Installment Sales to Grantor Trusts
Selling property to a grantor trust for installment notes defers capital gains tax and transfers wealth to heirs. The trust's appreciation passes tax-free, similar to a Grantor Retained Annuity Trust (GRAT).
Key Considerations
· State Taxes: States like New York impose estate taxes with lower exemptions ($7.16 million in 2025) and unique rules, requiring tailored planning.
· Generation-Skipping Transfer Tax (GSTT): Transfers to grandchildren or beyond may trigger the GSTT, with an exemption of $13.99 million as of 2025.
· Income Tax Implications: Strategies such as refinancing or installment sales may have income tax consequences, necessitating coordination with estate tax planning.
· Health and Longevity: GRATs and similar trusts depend on the owner surviving the term. Health should guide strategy selection.
· 2025 Exemption Sunset: The $13.99 million exemption may drop significantly in 2026, making 2025 a critical year for large transfers.
Practical Example
An owner holds a $5,000,000 property (basis $1,000,000) and implements multiple strategies:
· Hold Until Death: Heirs inherit at $5,000,000, avoiding $800,000 in capital gains tax (20% of $4,000,000).
· Refinancing: Extracts $2,000,000 tax-free, funding lifetime gifts of $114,000 annually to three children.

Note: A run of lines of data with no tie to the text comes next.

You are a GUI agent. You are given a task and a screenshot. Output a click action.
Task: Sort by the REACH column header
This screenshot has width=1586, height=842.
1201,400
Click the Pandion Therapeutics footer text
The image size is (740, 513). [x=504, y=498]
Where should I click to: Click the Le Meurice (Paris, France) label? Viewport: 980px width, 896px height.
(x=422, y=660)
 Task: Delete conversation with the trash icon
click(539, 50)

· GRAT: Transfers $3,000,000 of the property to a 10-year GRAT. If it appreciates to $4,500,000, $1,500,000 passes tax-free.
· Exemption: The estate, valued at $10,000,000 (including other assets), is below the $13.99 million exemption, avoiding federal estate tax.

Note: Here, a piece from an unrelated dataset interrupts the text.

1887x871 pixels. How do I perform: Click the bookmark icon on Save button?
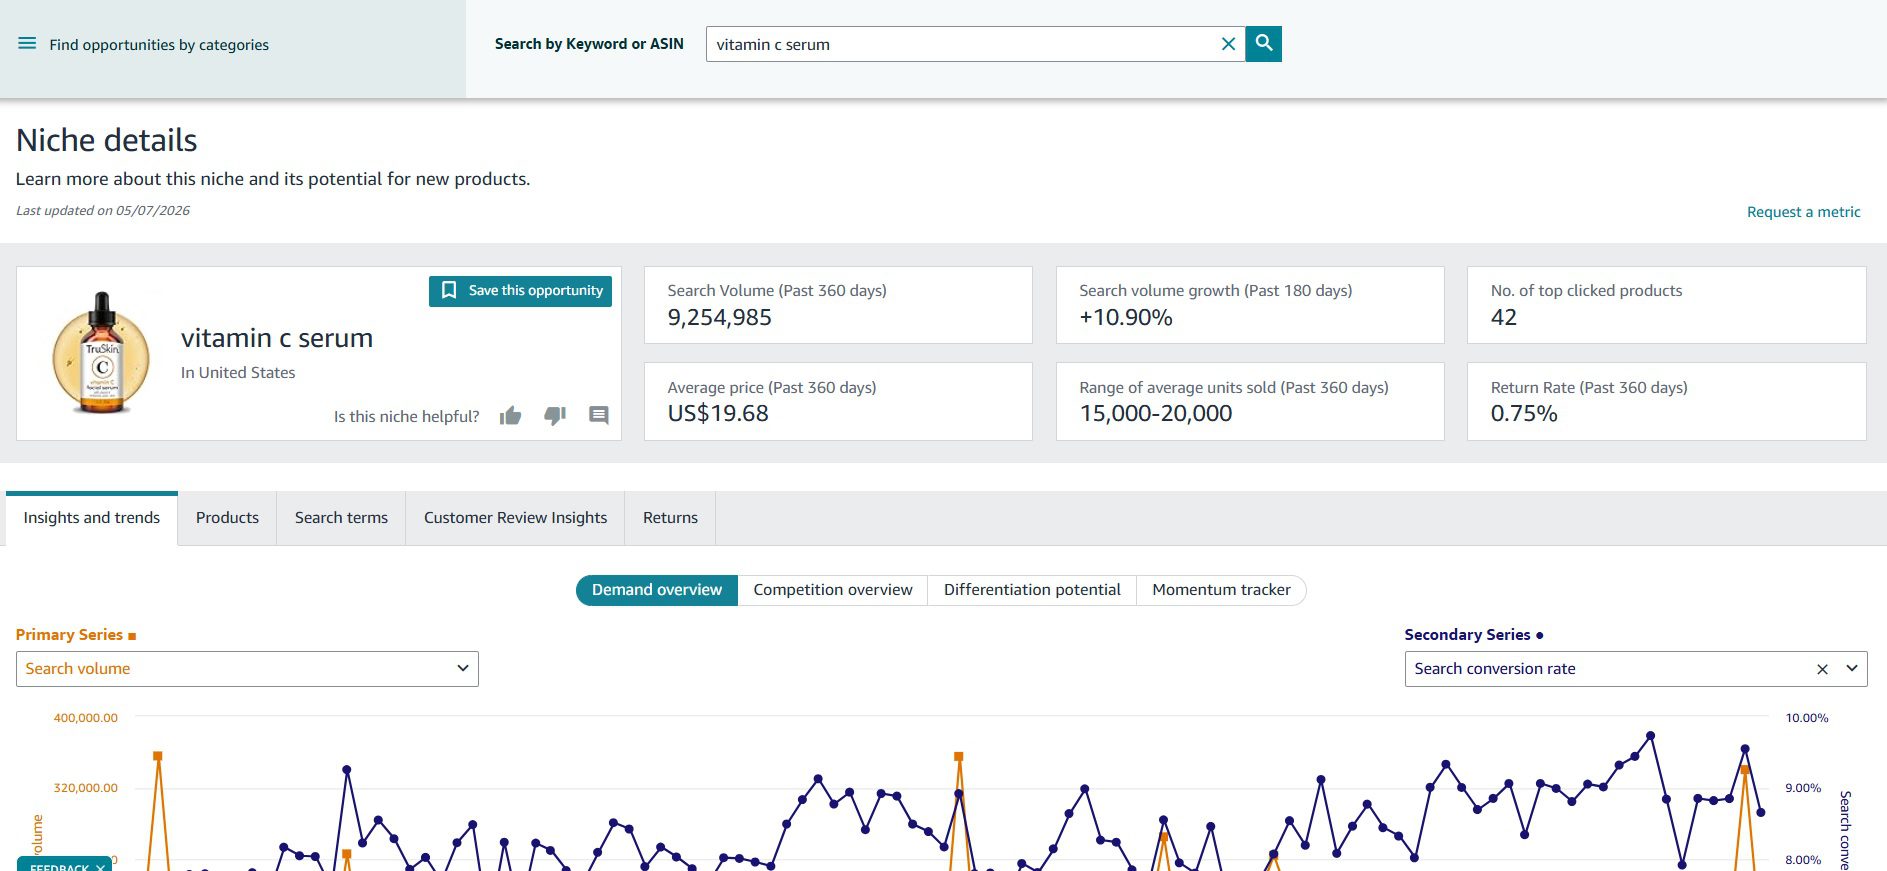point(449,290)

Total Savings: Over $1,000,000 in combined capital gains and estate taxes, with additional state tax savings.
Case Study: Office Building Owner
A couple owns a $10,000,000 office building (basis $2,000,000) and other assets totaling $15,000,000. They:
· Hold the property until death, saving $1,600,000 in capital gains tax (20% of $8,000,000).
· Refinance for $4,000,000, funding a $2,000,000 ILIT to cover potential state estate taxes.
· Place $5,000,000 in a GRAT, transferring $2,000,000 appreciation tax-free.
· Give the maximum annual gift of $19,000 every year to their children or grandchildren.
· Prepay tuition expenses at the University of their choice.
· Use their $27.98 million exemption to pass the estate tax-free.
Outcome: The heirs receive the property and assets with minimal tax liability, preserving nearly the entire estate.
Conclusion
Passing commercial real estate to heirs requires strategic planning to address capital gains, estate, and state taxes. Holding assets until death leverages the stepped-up basis; refinancing offers tax-free liquidity; trusts, such as GRATs, transfer appreciation; and the 2025 $13.99 million exemption allows for substantial tax-free transfers. Additional strategies, such as lifetime gifting and Family Limited Partnerships (FLPs), enhance flexibility. With the exemption set to decrease in 2026, 2025 is a crucial year to act. Consulting estate planning attorneys and tax advisors ensures a customized plan that maximizes savings and aligns with your legacy goals.